* [Exercise brief] Please return each entry exactly as it appears, but not the pictures.

Saved entries:
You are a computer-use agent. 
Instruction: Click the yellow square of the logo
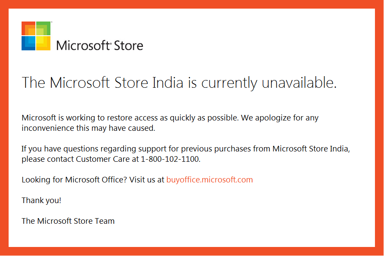[x=44, y=43]
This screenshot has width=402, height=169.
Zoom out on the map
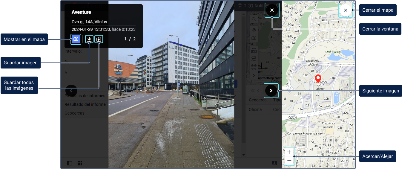(289, 161)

* [Completed exercise]
You are a computer-use agent. 
Instruction: Click the yellow square of the logo
[x=44, y=43]
This screenshot has width=402, height=169.
Zoom out on the map
(289, 161)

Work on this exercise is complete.